→ Direction
Please edit everything from the line containing "The image size is (2560, 1454)." down to the line containing "center [410, 68]." so that "scroll right" becomes "scroll left", and give back only those lines with nothing else changed.

→ Listed entries
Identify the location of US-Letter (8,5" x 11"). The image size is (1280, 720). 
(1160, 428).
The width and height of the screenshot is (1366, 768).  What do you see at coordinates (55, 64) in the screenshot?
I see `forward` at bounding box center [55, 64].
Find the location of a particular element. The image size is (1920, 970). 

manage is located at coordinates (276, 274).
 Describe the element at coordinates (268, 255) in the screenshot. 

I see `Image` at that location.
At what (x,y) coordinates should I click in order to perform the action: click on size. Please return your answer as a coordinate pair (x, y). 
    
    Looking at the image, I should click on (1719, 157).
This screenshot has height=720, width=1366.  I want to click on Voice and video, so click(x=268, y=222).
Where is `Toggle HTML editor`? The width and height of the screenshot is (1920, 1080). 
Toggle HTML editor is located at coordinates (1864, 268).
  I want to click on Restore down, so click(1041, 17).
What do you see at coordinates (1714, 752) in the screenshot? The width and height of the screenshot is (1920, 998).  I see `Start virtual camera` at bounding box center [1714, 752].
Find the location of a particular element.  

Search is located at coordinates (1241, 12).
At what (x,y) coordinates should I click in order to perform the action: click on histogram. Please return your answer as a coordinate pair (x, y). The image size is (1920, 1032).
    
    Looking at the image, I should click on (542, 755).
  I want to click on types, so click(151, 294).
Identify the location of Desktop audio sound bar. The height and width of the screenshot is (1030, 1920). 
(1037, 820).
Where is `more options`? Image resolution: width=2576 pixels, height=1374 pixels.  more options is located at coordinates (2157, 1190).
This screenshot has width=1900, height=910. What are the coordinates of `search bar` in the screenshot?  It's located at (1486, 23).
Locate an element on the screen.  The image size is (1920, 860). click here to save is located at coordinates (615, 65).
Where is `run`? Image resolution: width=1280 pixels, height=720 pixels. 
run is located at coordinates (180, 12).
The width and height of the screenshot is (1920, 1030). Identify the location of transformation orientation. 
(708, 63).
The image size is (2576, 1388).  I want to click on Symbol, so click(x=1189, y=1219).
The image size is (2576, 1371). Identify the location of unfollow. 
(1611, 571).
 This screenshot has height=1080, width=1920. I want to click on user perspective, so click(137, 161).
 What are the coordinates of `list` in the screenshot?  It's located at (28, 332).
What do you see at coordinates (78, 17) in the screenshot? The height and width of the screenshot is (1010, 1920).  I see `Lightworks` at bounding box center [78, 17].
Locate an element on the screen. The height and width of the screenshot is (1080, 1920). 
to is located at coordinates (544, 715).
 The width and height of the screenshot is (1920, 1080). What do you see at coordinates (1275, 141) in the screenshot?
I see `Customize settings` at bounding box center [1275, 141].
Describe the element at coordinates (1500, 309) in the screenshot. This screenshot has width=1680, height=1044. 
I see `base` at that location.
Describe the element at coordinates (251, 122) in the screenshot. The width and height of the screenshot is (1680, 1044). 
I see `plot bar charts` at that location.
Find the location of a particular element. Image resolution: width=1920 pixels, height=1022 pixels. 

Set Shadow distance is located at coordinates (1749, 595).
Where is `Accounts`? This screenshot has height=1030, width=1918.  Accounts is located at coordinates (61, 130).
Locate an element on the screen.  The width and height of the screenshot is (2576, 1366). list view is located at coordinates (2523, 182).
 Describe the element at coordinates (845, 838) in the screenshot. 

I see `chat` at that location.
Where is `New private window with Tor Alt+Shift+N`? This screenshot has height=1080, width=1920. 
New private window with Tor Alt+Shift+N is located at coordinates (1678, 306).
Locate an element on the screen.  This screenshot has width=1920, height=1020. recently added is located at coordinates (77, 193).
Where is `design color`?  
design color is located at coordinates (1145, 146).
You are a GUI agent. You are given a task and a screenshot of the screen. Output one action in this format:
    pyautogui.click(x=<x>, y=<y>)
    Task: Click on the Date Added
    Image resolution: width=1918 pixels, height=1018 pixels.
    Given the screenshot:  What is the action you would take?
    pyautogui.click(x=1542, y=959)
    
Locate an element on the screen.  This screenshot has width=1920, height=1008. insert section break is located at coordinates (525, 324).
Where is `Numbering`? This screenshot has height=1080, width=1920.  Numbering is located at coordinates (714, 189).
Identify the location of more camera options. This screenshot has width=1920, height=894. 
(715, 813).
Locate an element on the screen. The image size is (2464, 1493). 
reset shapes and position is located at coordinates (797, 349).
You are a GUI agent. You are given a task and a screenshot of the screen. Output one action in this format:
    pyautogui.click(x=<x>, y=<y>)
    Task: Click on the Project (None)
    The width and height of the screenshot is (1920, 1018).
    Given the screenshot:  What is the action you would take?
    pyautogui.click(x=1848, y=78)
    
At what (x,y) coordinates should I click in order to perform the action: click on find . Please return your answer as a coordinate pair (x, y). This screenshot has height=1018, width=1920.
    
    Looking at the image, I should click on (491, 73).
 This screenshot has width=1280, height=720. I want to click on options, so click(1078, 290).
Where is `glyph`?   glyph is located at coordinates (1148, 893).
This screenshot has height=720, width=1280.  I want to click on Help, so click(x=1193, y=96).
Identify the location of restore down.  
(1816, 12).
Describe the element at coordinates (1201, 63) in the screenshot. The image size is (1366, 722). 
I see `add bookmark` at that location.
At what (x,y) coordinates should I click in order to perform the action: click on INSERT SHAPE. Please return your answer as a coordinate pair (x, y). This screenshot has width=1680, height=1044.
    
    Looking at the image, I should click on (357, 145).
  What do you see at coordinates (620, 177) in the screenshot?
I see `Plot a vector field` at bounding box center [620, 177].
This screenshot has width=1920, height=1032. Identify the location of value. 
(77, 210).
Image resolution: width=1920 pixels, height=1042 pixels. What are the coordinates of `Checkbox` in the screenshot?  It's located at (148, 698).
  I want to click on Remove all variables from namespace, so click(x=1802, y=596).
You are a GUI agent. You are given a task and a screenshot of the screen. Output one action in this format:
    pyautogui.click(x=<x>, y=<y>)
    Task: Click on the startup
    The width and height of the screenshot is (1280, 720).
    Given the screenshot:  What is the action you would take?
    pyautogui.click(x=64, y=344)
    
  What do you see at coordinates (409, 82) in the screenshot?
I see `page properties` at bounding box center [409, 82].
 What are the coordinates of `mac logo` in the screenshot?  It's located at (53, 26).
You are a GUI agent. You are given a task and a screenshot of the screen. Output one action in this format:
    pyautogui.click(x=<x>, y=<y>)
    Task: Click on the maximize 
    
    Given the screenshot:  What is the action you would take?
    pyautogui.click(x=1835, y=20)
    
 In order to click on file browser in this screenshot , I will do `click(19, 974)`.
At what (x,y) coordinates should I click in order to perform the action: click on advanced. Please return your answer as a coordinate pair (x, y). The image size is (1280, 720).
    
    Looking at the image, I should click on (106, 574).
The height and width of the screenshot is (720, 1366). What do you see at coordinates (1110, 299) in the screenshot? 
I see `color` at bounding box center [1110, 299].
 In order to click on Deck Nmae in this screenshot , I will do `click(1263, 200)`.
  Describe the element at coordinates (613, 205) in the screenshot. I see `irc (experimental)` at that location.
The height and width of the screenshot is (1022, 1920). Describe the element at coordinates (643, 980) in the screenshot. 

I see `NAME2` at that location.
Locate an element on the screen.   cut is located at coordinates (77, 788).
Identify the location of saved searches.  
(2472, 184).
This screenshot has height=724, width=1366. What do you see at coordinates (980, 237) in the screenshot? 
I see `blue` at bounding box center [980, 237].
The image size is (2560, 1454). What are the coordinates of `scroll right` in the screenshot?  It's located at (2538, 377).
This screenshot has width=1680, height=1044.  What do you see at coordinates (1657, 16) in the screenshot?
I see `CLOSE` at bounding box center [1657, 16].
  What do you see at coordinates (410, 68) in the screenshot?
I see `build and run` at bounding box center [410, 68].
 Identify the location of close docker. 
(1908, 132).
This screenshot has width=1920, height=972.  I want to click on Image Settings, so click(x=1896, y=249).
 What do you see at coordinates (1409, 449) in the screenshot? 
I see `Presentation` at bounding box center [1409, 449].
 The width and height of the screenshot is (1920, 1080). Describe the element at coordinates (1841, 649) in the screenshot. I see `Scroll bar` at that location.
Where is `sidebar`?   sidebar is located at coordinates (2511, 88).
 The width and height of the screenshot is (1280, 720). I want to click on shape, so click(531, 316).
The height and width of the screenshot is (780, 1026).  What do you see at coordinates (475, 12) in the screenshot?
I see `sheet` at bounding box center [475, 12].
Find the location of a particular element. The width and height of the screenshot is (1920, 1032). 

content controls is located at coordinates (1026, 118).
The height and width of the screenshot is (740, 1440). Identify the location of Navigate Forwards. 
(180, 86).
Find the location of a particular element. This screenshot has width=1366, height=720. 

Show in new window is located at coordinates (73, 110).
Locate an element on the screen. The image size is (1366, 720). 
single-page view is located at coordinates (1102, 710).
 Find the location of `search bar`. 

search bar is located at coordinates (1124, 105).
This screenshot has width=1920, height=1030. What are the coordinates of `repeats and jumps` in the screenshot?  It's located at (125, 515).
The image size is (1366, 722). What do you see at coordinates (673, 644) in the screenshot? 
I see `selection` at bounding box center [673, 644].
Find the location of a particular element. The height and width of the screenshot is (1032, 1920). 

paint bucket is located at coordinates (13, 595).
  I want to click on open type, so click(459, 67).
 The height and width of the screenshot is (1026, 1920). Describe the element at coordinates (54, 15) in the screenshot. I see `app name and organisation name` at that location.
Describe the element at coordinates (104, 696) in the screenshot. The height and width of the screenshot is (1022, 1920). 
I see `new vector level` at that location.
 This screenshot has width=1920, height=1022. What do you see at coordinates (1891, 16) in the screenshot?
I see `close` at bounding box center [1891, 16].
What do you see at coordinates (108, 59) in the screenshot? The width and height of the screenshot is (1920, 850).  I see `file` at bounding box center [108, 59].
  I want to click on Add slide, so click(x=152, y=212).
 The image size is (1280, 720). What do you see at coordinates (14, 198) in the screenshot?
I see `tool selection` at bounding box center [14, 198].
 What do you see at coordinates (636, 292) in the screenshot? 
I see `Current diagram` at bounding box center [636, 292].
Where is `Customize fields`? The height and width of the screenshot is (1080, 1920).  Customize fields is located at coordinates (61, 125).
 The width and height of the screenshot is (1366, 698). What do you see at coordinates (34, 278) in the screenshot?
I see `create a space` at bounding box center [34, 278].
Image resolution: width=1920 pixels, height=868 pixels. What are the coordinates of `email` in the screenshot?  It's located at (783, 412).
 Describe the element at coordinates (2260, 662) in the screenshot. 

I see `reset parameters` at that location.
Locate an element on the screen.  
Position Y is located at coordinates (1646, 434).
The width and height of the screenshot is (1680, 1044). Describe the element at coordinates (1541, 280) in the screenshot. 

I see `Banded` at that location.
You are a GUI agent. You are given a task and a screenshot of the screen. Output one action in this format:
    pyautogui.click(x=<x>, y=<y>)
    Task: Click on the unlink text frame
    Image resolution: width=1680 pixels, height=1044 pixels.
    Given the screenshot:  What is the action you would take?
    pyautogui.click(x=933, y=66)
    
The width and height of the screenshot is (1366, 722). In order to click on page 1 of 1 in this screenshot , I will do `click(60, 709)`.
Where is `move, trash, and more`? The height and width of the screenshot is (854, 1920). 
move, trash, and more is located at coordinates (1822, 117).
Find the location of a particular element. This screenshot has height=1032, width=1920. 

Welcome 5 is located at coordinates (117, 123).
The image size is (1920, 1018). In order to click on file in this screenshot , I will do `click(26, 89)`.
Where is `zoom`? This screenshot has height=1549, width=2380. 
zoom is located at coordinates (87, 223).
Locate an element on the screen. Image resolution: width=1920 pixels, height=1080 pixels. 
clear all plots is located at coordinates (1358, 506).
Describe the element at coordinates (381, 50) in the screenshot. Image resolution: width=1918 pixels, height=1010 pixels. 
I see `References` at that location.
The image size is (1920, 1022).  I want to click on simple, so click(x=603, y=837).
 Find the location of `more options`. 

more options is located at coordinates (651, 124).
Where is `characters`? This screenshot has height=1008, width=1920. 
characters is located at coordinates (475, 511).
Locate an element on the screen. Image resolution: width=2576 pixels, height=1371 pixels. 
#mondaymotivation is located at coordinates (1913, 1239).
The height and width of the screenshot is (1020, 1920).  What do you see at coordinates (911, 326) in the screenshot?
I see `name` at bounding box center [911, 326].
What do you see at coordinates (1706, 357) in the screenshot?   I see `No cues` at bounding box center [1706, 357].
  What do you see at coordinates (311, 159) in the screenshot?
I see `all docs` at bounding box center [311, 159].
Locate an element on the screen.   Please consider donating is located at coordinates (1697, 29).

→ The reply
The image size is (2560, 1454). What are the coordinates of `scroll left` in the screenshot?  It's located at (2538, 377).
This screenshot has width=1680, height=1044.  What do you see at coordinates (1657, 16) in the screenshot?
I see `CLOSE` at bounding box center [1657, 16].
  What do you see at coordinates (410, 68) in the screenshot?
I see `build and run` at bounding box center [410, 68].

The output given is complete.